I found something unusual in my research. Something decidedly off.
But sometimes amid this type of confusion, all it takes is a striking case study to get some clarity, the kind of clarity that suggests IVIg might do diddly to help MS yet be a game-changer for Lyme. A female patient in the United Kingdom with relapse remitting multiple sclerosis “was diagnosed with Ehlers-Danlos syndrome (EDS) and Muir-Torre syndrome (MTS) soon after the diagnosis of active RRMS was made,” all three conditions that Lyme disease mimics with aplomb. As identified and explained in Chapter 35: Red Flags, this is classic disease stacking—when physicians start adding often rare diagnoses to match symptoms when a single culprit, Lyme disease, seems far more probable. What happened next was fortuitous. The trio of coexisting conditions “precluded the use of available disease-modifying treatments,” and the patient was instead treated with IVIg monthly and then bi-monthly. It worked remarkably well considering the traditional severity of her disease trifecta, as she experienced only a “single mild relapse” over the next ten years.

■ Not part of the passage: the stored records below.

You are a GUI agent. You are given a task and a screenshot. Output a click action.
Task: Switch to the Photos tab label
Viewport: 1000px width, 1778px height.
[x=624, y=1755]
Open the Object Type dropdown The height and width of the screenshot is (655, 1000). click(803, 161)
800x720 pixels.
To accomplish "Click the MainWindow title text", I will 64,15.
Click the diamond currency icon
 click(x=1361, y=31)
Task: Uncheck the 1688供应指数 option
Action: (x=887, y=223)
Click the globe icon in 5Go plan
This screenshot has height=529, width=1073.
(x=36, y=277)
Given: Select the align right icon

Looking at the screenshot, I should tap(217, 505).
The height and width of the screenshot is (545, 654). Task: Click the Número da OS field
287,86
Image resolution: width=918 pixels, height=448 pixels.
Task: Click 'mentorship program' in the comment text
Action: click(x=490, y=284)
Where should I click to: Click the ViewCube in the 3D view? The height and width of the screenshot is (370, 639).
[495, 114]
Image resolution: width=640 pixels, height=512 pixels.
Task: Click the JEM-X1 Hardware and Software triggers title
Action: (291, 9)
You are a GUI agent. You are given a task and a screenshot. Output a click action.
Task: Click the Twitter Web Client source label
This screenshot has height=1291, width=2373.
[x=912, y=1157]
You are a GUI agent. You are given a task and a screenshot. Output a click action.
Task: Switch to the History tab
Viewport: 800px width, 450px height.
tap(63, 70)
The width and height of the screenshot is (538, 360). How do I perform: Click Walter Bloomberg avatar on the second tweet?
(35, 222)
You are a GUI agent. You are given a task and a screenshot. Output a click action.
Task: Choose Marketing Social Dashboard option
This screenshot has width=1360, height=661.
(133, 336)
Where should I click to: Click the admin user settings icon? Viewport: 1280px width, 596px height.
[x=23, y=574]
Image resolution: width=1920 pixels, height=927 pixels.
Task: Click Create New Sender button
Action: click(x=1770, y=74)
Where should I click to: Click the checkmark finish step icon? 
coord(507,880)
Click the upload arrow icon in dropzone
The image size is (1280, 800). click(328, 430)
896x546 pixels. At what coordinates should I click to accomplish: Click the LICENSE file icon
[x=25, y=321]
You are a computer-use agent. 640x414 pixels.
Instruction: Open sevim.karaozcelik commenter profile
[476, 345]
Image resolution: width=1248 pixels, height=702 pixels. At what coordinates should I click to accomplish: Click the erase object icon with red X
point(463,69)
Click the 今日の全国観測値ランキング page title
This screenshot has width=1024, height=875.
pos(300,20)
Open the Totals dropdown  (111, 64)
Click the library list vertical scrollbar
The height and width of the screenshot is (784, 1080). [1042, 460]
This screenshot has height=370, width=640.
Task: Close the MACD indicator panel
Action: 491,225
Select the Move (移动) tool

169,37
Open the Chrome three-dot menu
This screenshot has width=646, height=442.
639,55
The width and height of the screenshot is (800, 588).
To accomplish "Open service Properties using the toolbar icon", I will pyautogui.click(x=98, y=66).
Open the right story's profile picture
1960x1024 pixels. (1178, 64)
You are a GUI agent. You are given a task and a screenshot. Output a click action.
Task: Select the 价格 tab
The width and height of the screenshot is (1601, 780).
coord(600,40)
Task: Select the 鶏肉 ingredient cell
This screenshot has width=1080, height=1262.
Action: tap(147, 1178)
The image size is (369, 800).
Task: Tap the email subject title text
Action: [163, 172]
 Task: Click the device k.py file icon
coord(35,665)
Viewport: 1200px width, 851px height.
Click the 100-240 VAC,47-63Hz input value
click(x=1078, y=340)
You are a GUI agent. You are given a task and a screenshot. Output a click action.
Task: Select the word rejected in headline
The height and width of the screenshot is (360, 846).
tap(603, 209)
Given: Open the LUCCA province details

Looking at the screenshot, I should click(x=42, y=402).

Her good fortune would run out, however. The problem with IVIg, particularly in Europe, is that it is expensive and extremely limited, given that plasma donors are not compensated with cash as they are in the United States. It’s rarely used, period. The patient was pulled off IVIg and started on another drug: interferon-beta. As discussed in detail in previous chapters, interferon-beta is often gasoline for Lyme disease; I went from walking to walker in fewer than three months when I tried a course. Her experiment with the same interferon treatment was likewise quickly aborted after it was “followed by significant relapses.” The researchers left readers of the 2020 case study with the hope that maybe she would be able to resume IVIg when availability improved.
Hope. Like desperately needed rainfall in parched lands, the promise of relief feels as close as bulging thunderclouds that refuse to cry. Less than three months after my extended course of IV antibiotics, I needed those tears to fall. My feet—my canary in a coal mine for active Lyme disease—were once again swollen to the size of small melons, plump and puffy, as my ankles had vanished like a magician’s dove. After more than a year of stability, I appear to be backsliding. And my wrist and forearm. Did I hurt it again exercising? I'm afraid I know the answer. But I don't want to admit it yet.
My disease is back. And angry.
I am disappointed, but I’m not distraught. I know the enemy. Although I might not have all the answers today, I also know the beast can be contained. It might not be extended courses of IV antibiotics or IVIg—besides, it’s unlikely my health insurer would support such forays—but I am confident the answer is out there. Perhaps Dr. Horowitz is on the right track, or another (ideally convenient and affordable) Lyme treatment will rise to the top. I’ll eventually find it.
Huh. It looks like I found something else, though… something unusual in my research. Something decidedly off. There are too many errant strings in the logic surrounding autoimmune diseases. Just too many. So I tugged at a loose one to see where it led. Then another. Then another.
And then....
And then everything began to unravel.